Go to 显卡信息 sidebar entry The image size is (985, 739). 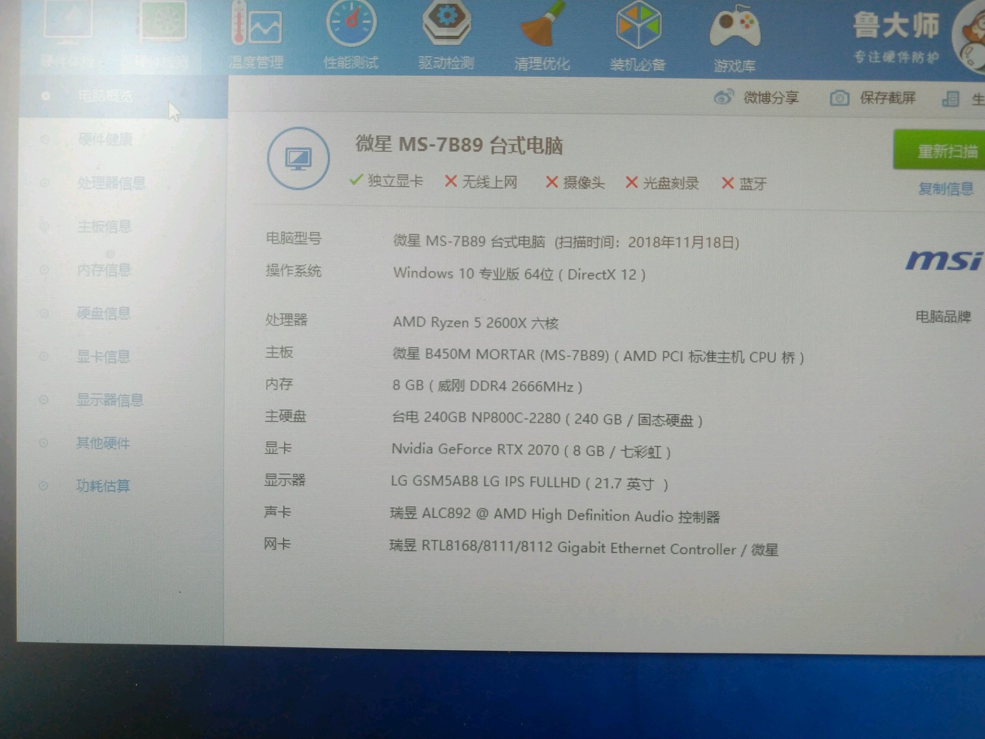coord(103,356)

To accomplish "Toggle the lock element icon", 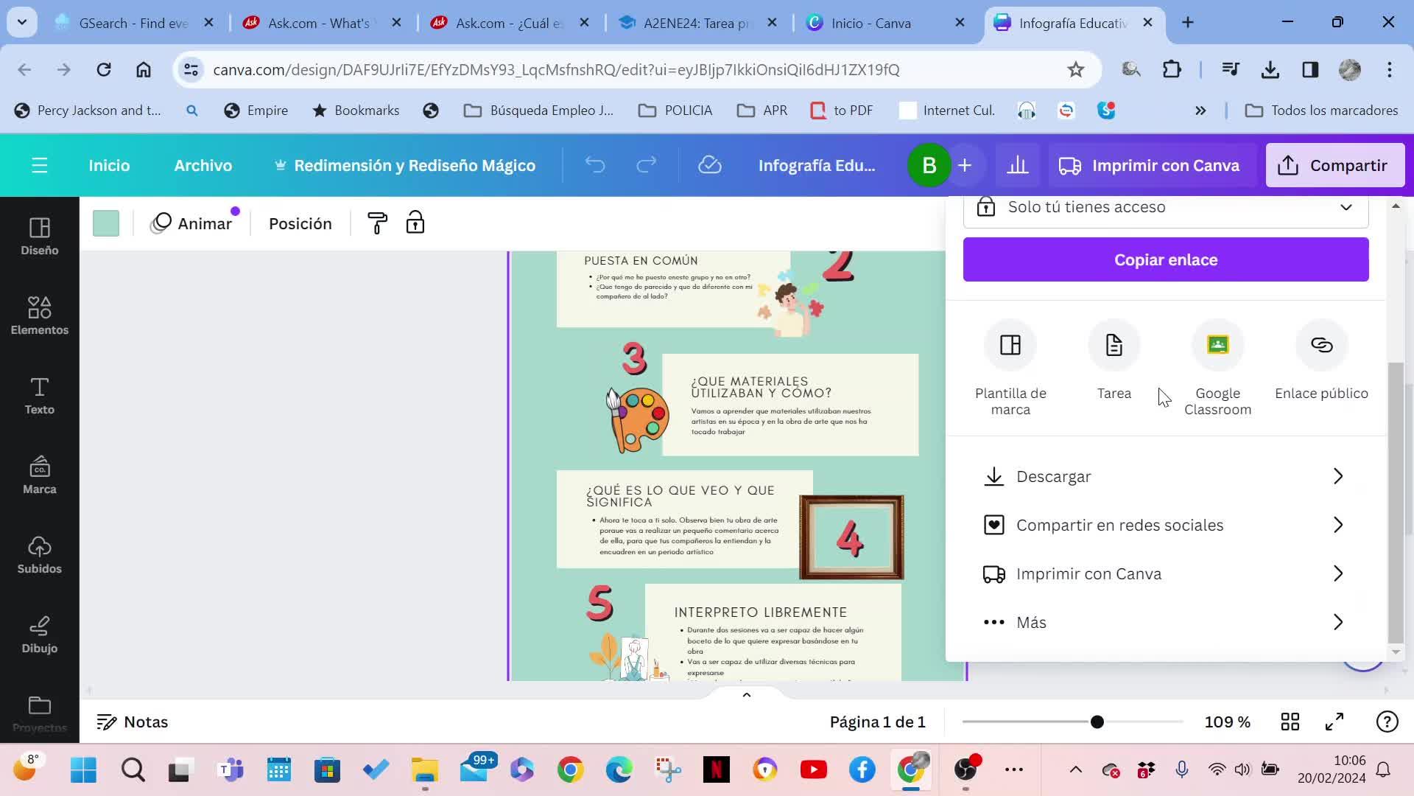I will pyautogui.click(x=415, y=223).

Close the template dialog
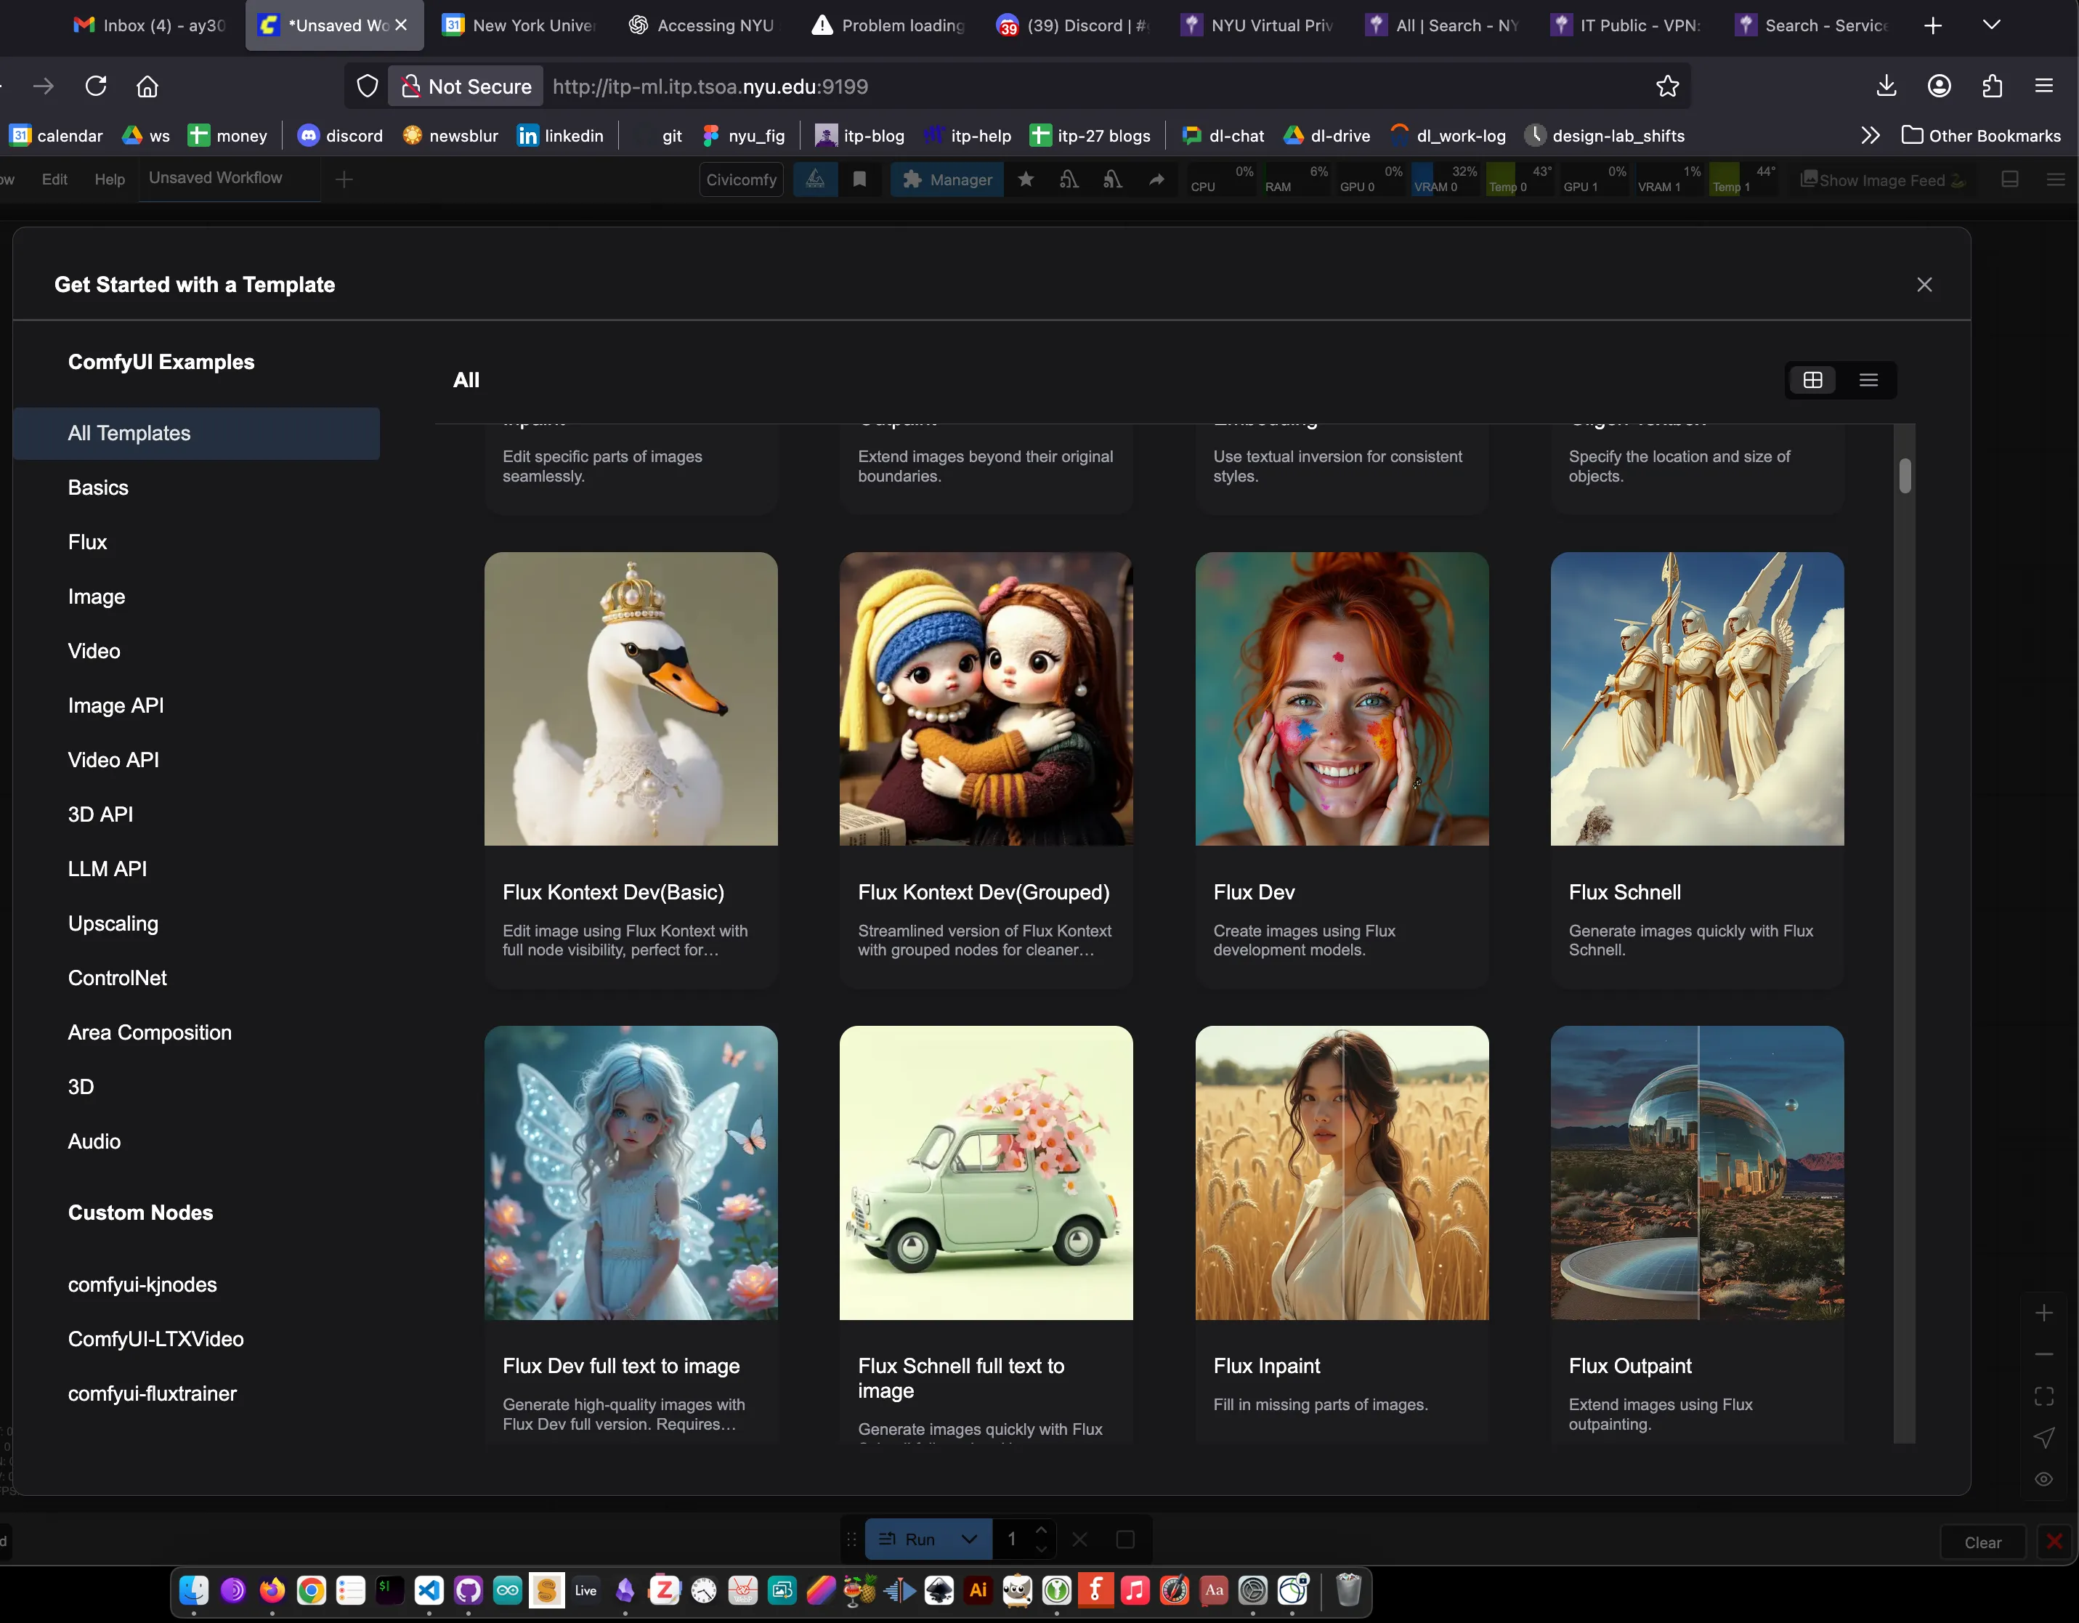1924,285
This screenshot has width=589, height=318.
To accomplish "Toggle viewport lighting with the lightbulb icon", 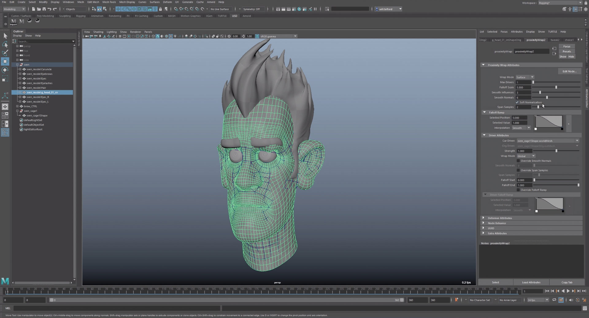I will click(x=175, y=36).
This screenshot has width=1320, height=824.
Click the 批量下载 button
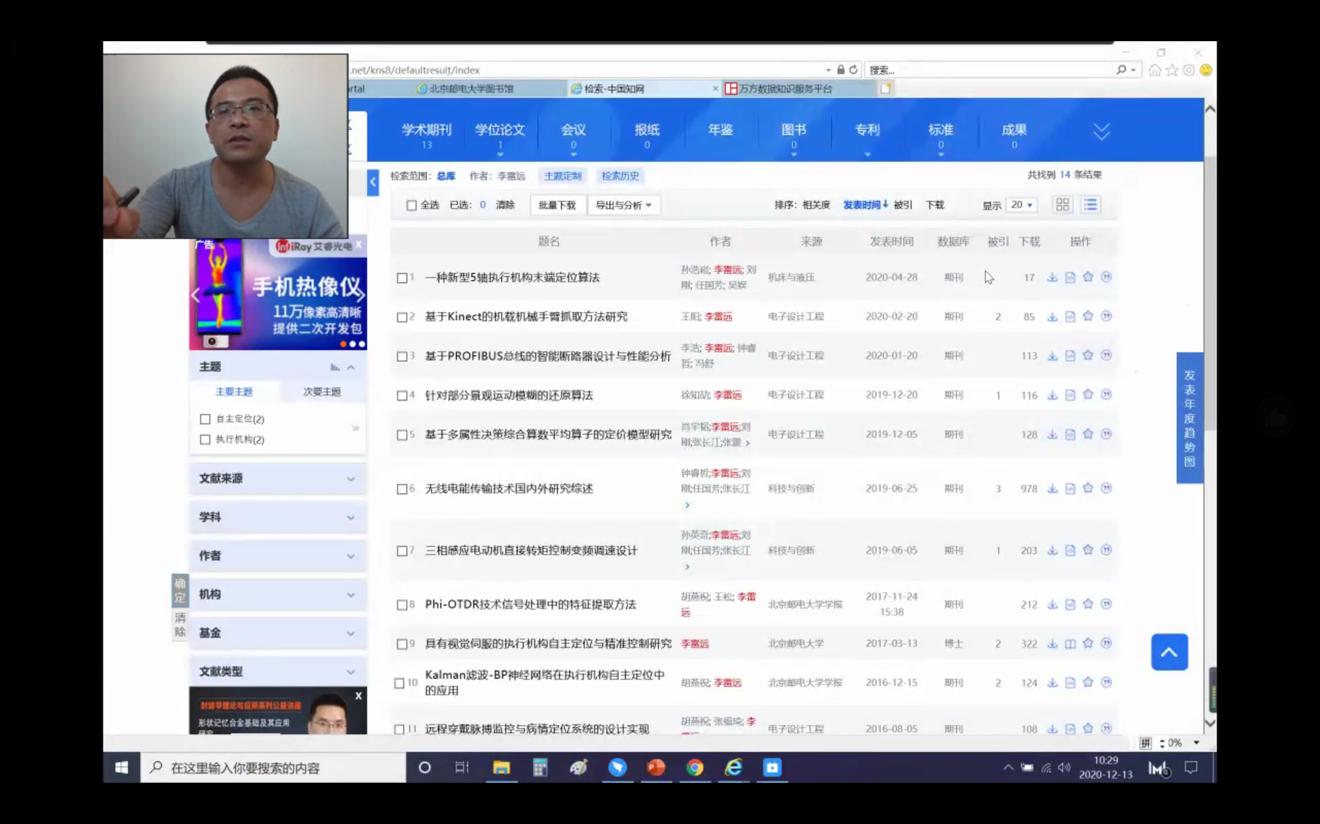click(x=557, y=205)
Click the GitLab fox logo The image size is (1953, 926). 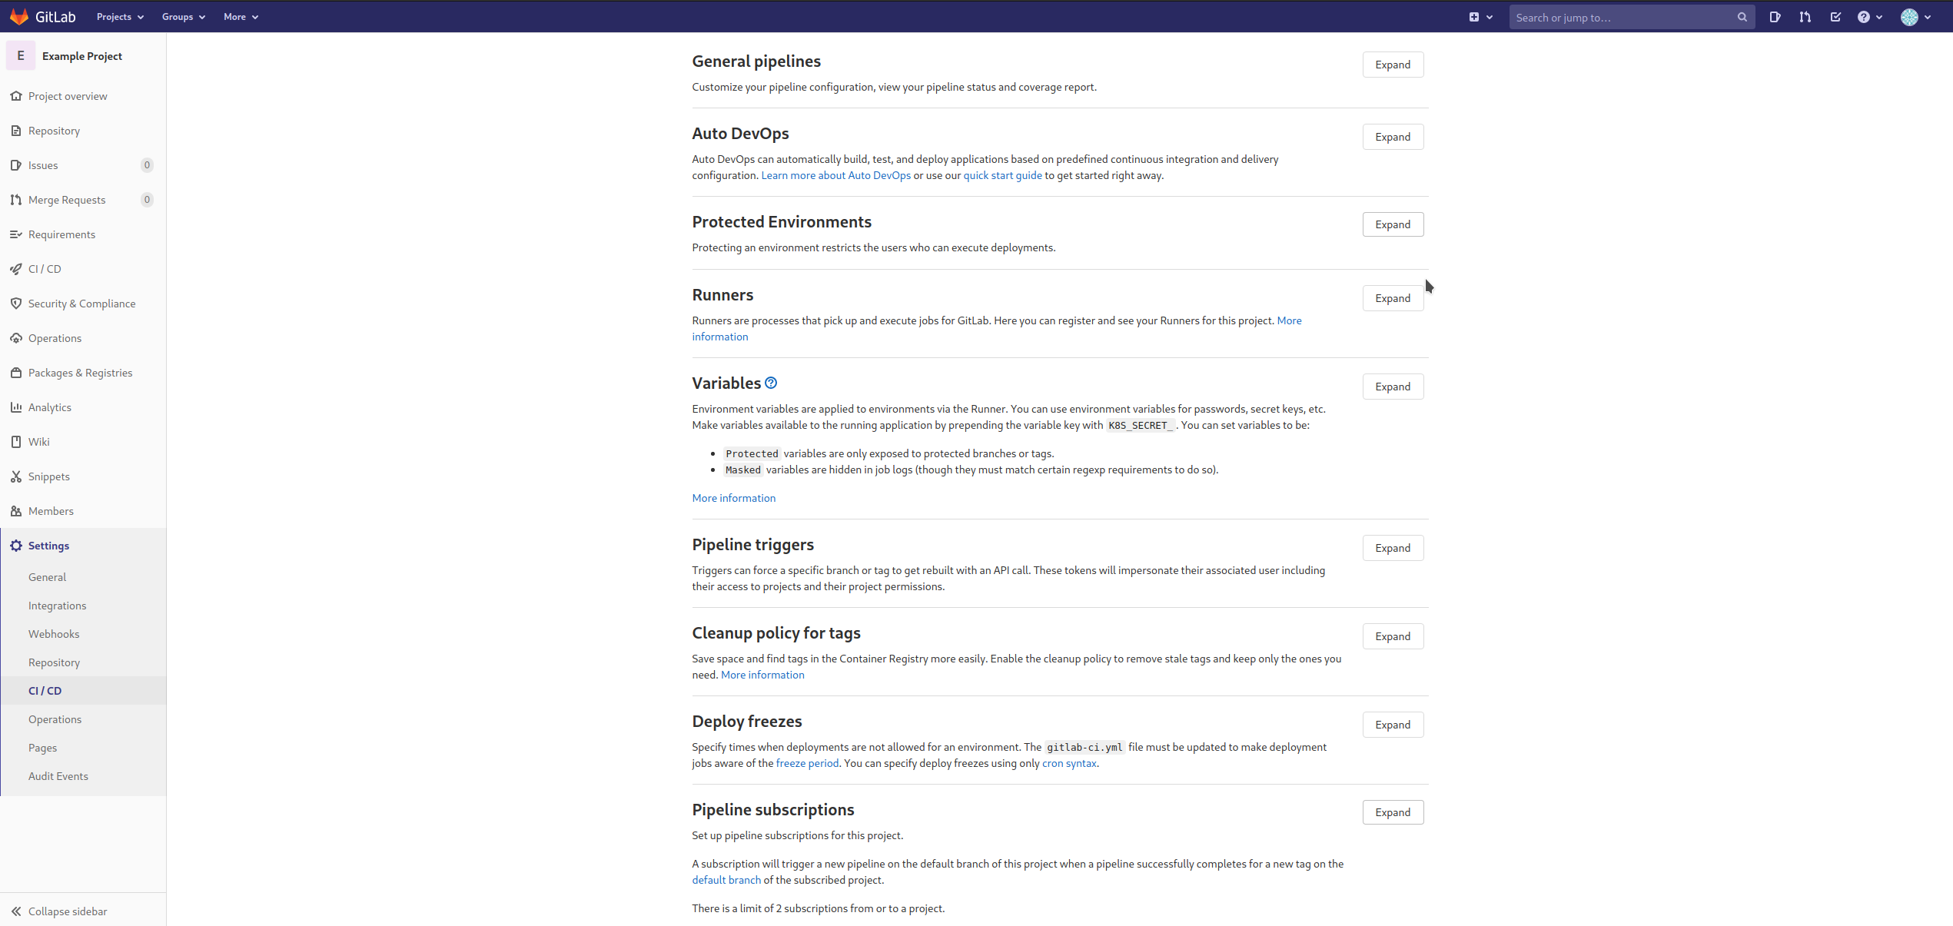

WORK TO COMPLETE — Only lines containing "This" belong in the answer; copy every such line from the records.

WRITTEN RESPONSE —
This screenshot has width=589, height=318.
This screenshot has width=1320, height=824.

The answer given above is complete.